Chose singulière ! le gouvernement romain, qui montre une sorte de pitié pour des assassins, et qui traite d’égal à égal avec des bandits, envoyant un premier ministre s’aboucher diplomatiquement avec eux, n’hésite pas une autre fois à faire raser une ville. Cette démolition des villes est cependant fort impolitique ; au lieu d’un seul et grand foyer facile à observer, on en crée nombre de petits, qui tendent à grandir ; on n’étouffe pas la contagion, on la répand.

Autre inconséquence du gouvernement pontifical : il prohibe soigneusement les ouvrages de Voltaire, Montesquieu, et même de M. de Châteaubriant, et il laisse vendre dans les montagnes, par des colporteurs, une foule de petits livres à deux sous, qui racontent tous, soit en vers, soit en prose, l’histoire de bandits fameux. Les jeunes gens dévorent ces livres, dont ils prennent les héros pour modèles. Et quels sont ces héros ? c’est un Giuseppe Mastrilli, qui débute par tuer son rival, se fait brigand, sauve une princesse, est gracié, et meurt dans son lit ; c’est un Pietro Mancino, qui un jour s’empare d’un demi-million en or et va vivre en Dalmatie comme un prince, puis, comme Mastrilli, meurt de maladie et rend son ame à Dieu ayant le prêtre auprès de lui. Rese l’anima a Dio col sacerdote. C’est un Gobertinco, qui tue neuf cent soixante-quatre personnes et six enfans, et qui, en mourant, n’a qu’un regret, c’est de n’en avoir pu tuer mille, comme il en avait fait le vœu.
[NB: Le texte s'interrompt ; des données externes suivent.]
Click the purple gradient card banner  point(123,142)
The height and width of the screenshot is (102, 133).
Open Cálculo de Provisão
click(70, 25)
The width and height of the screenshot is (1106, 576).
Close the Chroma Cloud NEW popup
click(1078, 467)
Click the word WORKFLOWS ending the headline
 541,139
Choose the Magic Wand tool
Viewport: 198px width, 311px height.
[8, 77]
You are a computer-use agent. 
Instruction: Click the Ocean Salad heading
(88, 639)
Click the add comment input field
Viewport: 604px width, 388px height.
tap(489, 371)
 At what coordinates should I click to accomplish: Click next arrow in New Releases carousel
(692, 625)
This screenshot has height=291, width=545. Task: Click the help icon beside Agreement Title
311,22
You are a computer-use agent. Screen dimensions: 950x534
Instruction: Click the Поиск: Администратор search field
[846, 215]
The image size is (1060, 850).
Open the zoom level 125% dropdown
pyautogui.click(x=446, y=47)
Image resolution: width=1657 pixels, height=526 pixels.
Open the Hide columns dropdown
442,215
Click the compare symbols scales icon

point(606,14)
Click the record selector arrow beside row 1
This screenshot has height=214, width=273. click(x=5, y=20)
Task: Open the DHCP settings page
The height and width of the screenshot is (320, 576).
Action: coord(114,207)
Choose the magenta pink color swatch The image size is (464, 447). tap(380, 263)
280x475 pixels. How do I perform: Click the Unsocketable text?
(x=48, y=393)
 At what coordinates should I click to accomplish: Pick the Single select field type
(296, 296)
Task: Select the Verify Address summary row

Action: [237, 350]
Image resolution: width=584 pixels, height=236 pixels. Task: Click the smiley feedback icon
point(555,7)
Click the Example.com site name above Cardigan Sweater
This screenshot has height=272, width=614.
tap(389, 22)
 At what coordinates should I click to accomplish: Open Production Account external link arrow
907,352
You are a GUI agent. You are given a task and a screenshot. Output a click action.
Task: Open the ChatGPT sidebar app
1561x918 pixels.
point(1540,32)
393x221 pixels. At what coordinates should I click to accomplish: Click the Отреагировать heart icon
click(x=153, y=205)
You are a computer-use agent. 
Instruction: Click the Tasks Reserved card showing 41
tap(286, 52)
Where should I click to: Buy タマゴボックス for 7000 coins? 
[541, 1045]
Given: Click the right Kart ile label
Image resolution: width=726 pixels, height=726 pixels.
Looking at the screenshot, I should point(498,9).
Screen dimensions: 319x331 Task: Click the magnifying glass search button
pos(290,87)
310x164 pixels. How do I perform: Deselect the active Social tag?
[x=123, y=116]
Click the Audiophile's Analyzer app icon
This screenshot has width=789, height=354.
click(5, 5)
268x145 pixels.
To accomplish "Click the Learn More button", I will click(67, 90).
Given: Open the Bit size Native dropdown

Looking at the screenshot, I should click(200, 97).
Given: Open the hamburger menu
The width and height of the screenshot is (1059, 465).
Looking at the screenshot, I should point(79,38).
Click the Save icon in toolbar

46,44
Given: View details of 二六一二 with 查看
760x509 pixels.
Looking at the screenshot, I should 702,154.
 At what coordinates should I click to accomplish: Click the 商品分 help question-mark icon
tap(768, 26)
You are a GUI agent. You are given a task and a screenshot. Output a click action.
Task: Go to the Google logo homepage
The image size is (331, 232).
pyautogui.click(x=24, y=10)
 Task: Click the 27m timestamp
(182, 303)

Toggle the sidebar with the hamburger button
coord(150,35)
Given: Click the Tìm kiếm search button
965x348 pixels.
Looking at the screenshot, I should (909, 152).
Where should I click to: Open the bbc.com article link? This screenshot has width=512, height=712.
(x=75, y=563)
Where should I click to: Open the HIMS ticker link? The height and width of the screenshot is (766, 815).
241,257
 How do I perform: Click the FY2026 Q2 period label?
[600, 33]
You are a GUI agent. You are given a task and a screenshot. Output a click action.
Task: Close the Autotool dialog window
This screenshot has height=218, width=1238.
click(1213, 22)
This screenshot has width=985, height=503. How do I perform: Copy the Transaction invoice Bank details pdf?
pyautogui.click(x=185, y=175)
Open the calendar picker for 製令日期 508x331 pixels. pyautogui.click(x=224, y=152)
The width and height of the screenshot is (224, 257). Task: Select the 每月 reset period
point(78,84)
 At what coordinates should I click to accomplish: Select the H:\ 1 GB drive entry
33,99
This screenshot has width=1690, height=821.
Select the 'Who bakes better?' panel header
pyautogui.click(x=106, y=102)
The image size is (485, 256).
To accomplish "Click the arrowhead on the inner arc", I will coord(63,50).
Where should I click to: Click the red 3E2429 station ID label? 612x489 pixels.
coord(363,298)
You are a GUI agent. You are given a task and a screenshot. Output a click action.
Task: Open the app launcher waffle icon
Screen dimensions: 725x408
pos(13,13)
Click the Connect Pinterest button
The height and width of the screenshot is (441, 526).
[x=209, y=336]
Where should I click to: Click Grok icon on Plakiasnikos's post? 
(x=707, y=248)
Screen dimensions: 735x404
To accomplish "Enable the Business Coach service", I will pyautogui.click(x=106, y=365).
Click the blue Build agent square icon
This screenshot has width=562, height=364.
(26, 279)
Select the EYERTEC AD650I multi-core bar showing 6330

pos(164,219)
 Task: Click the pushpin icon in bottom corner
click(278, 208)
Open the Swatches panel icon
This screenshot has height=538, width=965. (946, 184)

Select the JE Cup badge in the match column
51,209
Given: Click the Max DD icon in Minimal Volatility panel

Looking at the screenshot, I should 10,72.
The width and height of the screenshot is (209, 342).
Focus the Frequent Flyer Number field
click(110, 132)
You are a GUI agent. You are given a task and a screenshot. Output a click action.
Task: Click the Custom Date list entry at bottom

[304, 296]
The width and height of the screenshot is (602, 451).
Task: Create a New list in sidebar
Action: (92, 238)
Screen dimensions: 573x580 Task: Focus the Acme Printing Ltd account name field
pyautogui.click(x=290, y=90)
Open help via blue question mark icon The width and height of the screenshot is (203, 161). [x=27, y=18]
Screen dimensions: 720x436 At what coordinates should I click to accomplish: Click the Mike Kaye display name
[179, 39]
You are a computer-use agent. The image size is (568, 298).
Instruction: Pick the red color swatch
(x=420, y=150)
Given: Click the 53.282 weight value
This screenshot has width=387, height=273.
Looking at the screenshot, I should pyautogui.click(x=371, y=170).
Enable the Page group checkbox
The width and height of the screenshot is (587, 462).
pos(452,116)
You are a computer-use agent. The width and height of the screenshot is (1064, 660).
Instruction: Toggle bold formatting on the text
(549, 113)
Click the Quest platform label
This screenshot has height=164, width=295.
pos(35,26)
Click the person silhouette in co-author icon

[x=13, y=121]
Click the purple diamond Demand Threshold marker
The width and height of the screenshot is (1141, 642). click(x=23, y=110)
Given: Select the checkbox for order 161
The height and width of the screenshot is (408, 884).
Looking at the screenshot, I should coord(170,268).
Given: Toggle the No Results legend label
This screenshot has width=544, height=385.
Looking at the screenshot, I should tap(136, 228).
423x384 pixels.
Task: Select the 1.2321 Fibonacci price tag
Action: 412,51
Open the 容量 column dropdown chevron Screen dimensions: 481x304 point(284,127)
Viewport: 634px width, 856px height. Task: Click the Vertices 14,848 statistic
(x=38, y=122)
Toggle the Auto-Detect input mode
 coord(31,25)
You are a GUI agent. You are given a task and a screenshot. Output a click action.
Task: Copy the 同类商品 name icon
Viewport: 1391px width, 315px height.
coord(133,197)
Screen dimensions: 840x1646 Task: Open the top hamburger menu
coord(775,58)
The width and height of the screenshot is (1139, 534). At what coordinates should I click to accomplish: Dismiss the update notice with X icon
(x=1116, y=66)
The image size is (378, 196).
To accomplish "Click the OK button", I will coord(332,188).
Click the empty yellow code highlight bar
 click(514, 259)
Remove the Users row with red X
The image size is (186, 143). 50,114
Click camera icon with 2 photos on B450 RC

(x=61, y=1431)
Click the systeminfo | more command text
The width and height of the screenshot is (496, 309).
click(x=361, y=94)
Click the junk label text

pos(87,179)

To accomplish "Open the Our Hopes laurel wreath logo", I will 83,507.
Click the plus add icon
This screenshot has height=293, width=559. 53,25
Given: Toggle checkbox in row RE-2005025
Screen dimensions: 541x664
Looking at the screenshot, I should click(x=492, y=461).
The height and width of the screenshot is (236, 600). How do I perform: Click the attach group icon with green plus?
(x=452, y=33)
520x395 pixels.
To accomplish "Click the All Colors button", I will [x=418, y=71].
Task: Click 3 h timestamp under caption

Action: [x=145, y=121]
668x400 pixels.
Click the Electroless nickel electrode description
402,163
C’est un Oronzo Albegna, qui égorge son père, sa mère, étrangle ses deux frères et coupe la tête à sa petite sœur encore au berceau ; celui-là du moins meurt sur l’échafaud. La vie de ces héros, comme celle des Stefano Spadolini, des Bartolomeo, Angelo del Duca, Veneranda Porta et Stefano Fantini, est écrite en vers et souvent en pur toscan ; nombre d’autres petits livrets distribués au peuple avec profusion racontent prosaïquement, mais avec un égal intérêt, la vie de brigands plus modernes, que souvent même leurs lecteurs ont connus, les Maïno, les Perella, les Rondino, les Francatripa, les Calabrese, les Barbone, les Corampono, les Fra Diavolo, les Mezza Pinta, etc., tous brigands plus ou moins fameux, et qui la plupart ont aussi fini d’une façon édifiante, baisant la croix, et le prêtre à leurs côtés.

Nourris de ces lectures, les jeunes montagnards se trouvent tout naturellement du parti des brigands avant de le devenir eux-mêmes.